Editor’s note: This is the second in a series of weekly articles interviewing pioneering Lebanese women from various sectors.
BEIRUT: Unlike many Lebanese who are queuing up outside foreign embassies to escape the country’s daily economic and security problems, Rana Chemaitelly insists she is staying in her homeland.
“I have been offered a green card twice, but I refused,” the successful entrepreneur proudly told The Daily Star.
“I will seize any business opportunity offered to me outside Lebanon just to support myself when I am in crisis here,” she added. “But I will never leave Lebanon.”
A mechanical engineer by training, Chemaitelly started her first company – a digital imaging business – in 1997. At the time, she was a pioneer in the field and competition was almost nonexistent, but that didn’t last forever. Seven years later, the market became saturated and, unable to upgrade her business in order to keep up with rivals, she shut it down. Her three children, she admits, were also a major factor.
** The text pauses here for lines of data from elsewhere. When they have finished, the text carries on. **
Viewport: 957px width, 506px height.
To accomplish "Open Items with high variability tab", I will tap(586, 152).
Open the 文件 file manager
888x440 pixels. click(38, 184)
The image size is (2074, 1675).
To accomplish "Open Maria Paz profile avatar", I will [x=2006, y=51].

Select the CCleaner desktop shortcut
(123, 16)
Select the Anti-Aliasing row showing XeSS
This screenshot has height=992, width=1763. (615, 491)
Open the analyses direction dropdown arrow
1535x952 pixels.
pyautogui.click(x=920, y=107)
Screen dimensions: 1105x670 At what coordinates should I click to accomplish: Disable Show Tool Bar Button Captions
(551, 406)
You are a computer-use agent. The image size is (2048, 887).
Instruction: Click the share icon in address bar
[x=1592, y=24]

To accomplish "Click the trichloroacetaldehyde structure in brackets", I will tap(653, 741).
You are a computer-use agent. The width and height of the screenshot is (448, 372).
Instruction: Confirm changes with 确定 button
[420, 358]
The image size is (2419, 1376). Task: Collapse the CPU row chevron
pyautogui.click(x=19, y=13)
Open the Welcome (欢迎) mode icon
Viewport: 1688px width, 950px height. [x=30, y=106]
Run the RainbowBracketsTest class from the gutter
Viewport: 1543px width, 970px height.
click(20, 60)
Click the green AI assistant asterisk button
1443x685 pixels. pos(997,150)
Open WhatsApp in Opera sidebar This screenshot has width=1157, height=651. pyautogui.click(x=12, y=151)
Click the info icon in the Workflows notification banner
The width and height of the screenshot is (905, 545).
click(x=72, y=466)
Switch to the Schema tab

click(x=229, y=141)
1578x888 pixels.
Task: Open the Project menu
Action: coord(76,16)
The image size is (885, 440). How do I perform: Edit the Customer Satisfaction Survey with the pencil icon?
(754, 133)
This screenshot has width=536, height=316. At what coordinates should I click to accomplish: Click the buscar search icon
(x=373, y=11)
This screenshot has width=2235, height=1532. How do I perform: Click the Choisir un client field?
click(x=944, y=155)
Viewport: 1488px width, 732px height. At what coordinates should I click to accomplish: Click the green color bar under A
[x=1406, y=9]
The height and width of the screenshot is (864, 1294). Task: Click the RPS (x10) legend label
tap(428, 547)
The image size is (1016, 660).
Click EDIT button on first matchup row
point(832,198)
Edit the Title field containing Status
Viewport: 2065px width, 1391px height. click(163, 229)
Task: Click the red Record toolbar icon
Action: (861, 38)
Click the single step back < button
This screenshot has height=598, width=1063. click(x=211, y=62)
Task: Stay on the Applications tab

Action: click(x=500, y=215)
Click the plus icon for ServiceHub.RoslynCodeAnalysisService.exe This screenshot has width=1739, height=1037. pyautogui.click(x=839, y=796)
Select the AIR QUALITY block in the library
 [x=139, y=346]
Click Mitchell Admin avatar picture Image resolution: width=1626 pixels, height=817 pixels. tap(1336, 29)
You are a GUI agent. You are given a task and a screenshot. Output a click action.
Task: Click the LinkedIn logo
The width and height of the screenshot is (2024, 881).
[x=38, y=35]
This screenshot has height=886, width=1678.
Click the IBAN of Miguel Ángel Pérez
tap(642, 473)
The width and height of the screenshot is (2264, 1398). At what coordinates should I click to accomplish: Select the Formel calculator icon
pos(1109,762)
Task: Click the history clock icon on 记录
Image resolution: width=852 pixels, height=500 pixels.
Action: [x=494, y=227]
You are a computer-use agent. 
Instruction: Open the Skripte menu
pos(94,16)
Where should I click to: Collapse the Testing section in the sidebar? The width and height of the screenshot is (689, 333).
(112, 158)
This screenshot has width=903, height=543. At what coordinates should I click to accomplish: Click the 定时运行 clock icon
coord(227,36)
But not wanting to stay home entirely, Chemaitelly returned to the American University of Beirut for a master’s degree in management.
“Even with the master’s degree, however, I felt that I had more time to give,” she said.
“So I offered to volunteer at the university. Instead they assigned me as [a job as] an instructor.”
In her part-time job in AUB’s engineering department, Chemaitelly soon realized that the students had little practical appreciation of the subjects they were studying.
“I saw that the generation at AUB was not very exposed to the real life. Students were still in academy and theory,” she said. “So I started thinking of ways to tailor a better environment where they can step to the world with more tools and experience. This is how I started with The Little Engineer.”
TLE is an “edutainment” initiative providing students as young as 6 years old with hands-on experience in selected scientific topics. It enhances children’s awareness of new technologies and stimulates their creativity through summer workshops and after-school activities.
One of Chemaitelly’s main inspirations was her son: “When I was offered [the chance] to teach a course in robotics at AUB, I checked the online resources and ordered a robot at home to practice before teaching. My son was fascinated by it and offered to work with me.”
“He was addicted to video games, but the moment I got the robot at home, he forgot completely about Nintendo and focused on the robot instead,” she added. “It clicked for me that this is very inspiring for young minds, so I opened a small club within four months and traveled to the States to get more experience and to ship the goods here.”
Chemaitelly’s venture started out as a one-woman show, and as so often in stories of female entrepreneurship, many people told her that it would be hard to handle such a project all alone while keeping a balance between work and her family.
“In fact, a lot of people thought that I was making all this effort for the sake of money, which was not the case at all,” she said. “I come from a financially stable family so all I wanted was to make an achievement that would benefit society.”
Chemaitelly’s persistence paid off, garnering her seven awards in just five years.
For her initiative and business plan, she was recognized as one of the region’s most promising entrepreneurs by the Massachusetts Institute of Technology in 2010. She was awarded the Coup de Coeur Femme by Medventures for the Mediterranean in 2010 in addition to the U.S. Embassy selecting her to participate in the International Visitor Leadership Program 2011. She was also selected by the Cartier Women Initiative to be the laureate for the MENA region in 2011, and in October 2012, she received the Green Mind Award in Education.
Chemaitelly has so far managed to expand her business to Libya and Qatar, and she is currently negotiating with potential franchisees in Britain, the Gulf, Sri Lanka, the Philippines and elsewhere in Asia.
“It is a winning concept that is well received and known all around the world,” she said. “I was in London last month, and they told me I could do big business there.”
Chemaitelly’s advice to women is to focus on their education: “Life is not easy, and you don’t know how the wheel will turn on you.”
For her, a female entrepreneur should be passionate about what she is doing: “She has to persevere, and she has to be very determined.”
Chemaitelly believes that Lebanon has seen a boom in female entrepreneurship since 2010.
“Even if you go to banks today you notice that most of the managers there are women,” she said. “Women nowadays are relying more on their own resources to satisfy their needs.”
Yet she thinks Lebanese women still need to make more effort to fight for their rights. One of the most insulting injustices for women in the country, she says, is their inability to pass their Lebanese nationality on to their children.
She says she has plans to work on gender imbalance issues such as these and expects women to be able to achieve enormous amounts if they put their mind to it.
“We can work in a very strategic way to impose on the government whatever we want.”